The universities admissions system is in need of an overhaul but the proposed alternative, post-qualification admissions, has been almost universally rejected. Alison Utley reports.
University admissions are being reviewed - again - and with highers out and just under a week to go before A-level results there is still a heated debate about where to go from here.
Discussions have been dragging on for several years amid widespread acknowledgement that the current Universities and Colleges Admissions Service process is in need of an overhaul. So far there has been no conclusion, except in the negative sense that higher education has now deemed post-qualification admissions an official non-starter.
Any fanciful ideas that students might find themselves applying to university or college after receiving A-level results has been firmly rejected by at least 63 universities. Others are equally sceptical despite a strong steer in favour of PQA from the Dearing inquiry in 1997.
A PQA model circulated earlier this year by a vice-chancellor-led steering group to universities, colleges, schools, companies, the Department for Education and Employment, funding bodies and the National Union of Students has been overwhelmingly rejected.
According to the Committee of Vice-Chancellors and Principals, all the groups felt that the concept of PQA had some attractions but on closer inspection the change would introduce new sets of problems requiring radical and no doubt expensive solutions.
As discussions progressed at each group, even those who had previously favoured the principle withdrew their support as snags accumulated.
In fact all the groups - totalling 675 representatives - came to the same conclusion. Even a partial PQA system would involve major and unnecessary disruption when the current system, while not perfect, works reasonably well.
The Academic Registrars Admissions Practitioners Group, for instance, noted:
"The problems inherent in a PQA system are the result of the external environment and in particular the timing of the summer A-level and other examinations on the one hand, and the timing of the beginning of the higher education academic year on the other. Until one or other of these constraints can be removed there seems little possibility of a satisfactory PQA model being devised."
That apparent consensus is a sadly wasted opportunity according to Nigel Gates, an admissions tutor for more than ten years and a member of the PQA steering group. He said: "What was proposed was a compromise when we ought to have taken the bull by the horns and got a proper PQA system thought through.
"Some small changes to exam dates would not be unmanageable and none of the other difficulties was insurmountable. But what I would be very unhappy about would be a continuation of the current system, which may have worked well in the past but is now too geared towards A levels to be relevant to today's broader intake."
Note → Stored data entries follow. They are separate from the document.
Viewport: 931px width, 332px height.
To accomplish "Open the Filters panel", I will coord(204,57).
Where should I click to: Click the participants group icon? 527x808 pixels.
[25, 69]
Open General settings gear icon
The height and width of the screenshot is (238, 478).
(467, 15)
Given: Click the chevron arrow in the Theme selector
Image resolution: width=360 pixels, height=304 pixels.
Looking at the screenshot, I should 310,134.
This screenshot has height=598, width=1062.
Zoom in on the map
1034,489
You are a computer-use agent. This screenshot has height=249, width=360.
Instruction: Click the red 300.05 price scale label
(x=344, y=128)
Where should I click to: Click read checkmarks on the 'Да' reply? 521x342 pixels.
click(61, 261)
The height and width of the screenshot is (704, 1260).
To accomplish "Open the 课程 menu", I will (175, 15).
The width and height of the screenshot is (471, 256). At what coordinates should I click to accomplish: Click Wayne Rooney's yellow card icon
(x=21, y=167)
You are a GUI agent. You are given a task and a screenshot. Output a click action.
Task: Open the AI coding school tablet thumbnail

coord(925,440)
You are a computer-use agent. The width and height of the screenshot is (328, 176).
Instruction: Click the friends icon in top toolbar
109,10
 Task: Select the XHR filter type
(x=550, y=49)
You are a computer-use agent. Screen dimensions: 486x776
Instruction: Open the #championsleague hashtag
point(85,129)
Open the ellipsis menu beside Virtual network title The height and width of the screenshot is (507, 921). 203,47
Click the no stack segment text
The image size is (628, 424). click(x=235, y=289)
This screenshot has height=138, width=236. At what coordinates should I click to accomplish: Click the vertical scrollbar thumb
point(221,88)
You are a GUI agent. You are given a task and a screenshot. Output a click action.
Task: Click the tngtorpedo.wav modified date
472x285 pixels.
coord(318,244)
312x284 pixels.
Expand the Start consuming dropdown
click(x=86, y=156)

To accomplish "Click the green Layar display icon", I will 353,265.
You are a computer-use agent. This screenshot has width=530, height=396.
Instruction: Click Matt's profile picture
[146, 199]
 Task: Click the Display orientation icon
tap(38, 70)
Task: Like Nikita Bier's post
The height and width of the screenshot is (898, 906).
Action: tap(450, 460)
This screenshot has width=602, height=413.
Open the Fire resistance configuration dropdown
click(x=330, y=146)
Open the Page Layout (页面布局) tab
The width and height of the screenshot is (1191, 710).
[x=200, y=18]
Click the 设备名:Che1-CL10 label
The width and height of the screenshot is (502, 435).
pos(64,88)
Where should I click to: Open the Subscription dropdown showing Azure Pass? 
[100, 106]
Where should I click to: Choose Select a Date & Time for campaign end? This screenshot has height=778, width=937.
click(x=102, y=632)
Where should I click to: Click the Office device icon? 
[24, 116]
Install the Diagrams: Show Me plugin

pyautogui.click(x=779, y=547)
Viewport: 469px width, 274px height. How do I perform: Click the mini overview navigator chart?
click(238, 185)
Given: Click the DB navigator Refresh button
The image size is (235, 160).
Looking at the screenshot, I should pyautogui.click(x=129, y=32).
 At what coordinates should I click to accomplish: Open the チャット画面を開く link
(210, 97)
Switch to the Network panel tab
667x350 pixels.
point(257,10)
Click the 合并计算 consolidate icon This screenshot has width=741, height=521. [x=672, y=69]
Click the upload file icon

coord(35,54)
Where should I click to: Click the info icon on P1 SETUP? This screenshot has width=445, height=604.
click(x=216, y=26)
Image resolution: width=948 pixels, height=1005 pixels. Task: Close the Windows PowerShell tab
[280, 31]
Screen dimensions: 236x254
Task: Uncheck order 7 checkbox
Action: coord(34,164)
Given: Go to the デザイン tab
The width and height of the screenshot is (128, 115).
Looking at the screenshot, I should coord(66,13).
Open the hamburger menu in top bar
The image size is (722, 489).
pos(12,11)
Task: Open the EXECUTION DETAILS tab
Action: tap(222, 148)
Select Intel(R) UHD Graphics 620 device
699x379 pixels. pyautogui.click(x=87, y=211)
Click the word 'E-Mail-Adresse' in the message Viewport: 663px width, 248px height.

The now defunct PQA model had allowed for a pre-qualification phase from January through to the end of September enabling applicants, whose exam results would not be available until the summer, to make an initial expression of interest in particular courses. They could then have been interviewed or they could have attended open days. This expression of interest could have been followed by an application when the results were known with forms sent to institutions simultaneously. Other choices would not have been revealed.
But it was not to be. The CVCP, keen to stress that all the effort had not been wasted, said it was aware that although the groups had rejected the proposals, weaknesses inherent in the current system had now been more clearly identified during the consultation process. The current admissions process would therefore be reformed "to accommodate the changing face of education". A familiar refrain.
UCAS chief executive Tony Higgins predicts that the apparent death of PQA may only be an interim demise. The new post-16 qualifications framework, and the AS level in particular, may eventually offer a real opportunity for admission tutors to assess accurately a candidate's ability in advance of full A-level results. "This could be the start of more accurate predictions. I feel really quite optimistic in fact," he said.
The only danger, and it was a real one according to Mr Higgins, was that such a system might encourage some universities to make unconditional "under the table" offers to candidates on the basis of AS results, risking demotivating them for their A-level exams. "In an ideal world we would all like to see a PQA where everyone was acting on up-to-date information but logistically that is just not possible," he added.
Instead UCAS is considering a five-point reform plan outlined recently by CVCP chairman Martin Harris to the Secondary Heads Association.
Professor Harris describes his attitude towards PQA and the "thorny question of the admissions process" as similar to the prime minister's on the question of the euro: "We cannot come to a conclusion on a post- qualifications admissions system until various factors are in place: a later start to the academic year; an early availability of A-level results and a universal adoption of the new AS level offering more certain predictions."
Even when these factors were in place, however, Professor Harris warned that a PQA system would involve a considerably greater workload during the summer months.
His five-point plan is as follows: a later closing date, possibly January 31 rather than December 15; use of AS levels for more accurate predictions; transparency of criteria for entry to higher education to address the "myths and misinformation" regarding entry requirements to some courses; abolition of the conditional insurance choice that accounts for only about 6 per cent of admissions; blind decision-making so that a candidate's other choices would be invisible to institutions.
Some firmer decisions could be announced on November 1 when the CVCP is to hold a conference on the universities' response to the new post-16 curriculum. But for the meantime, the scramble for places during clearing will remain a familiar annual ritual.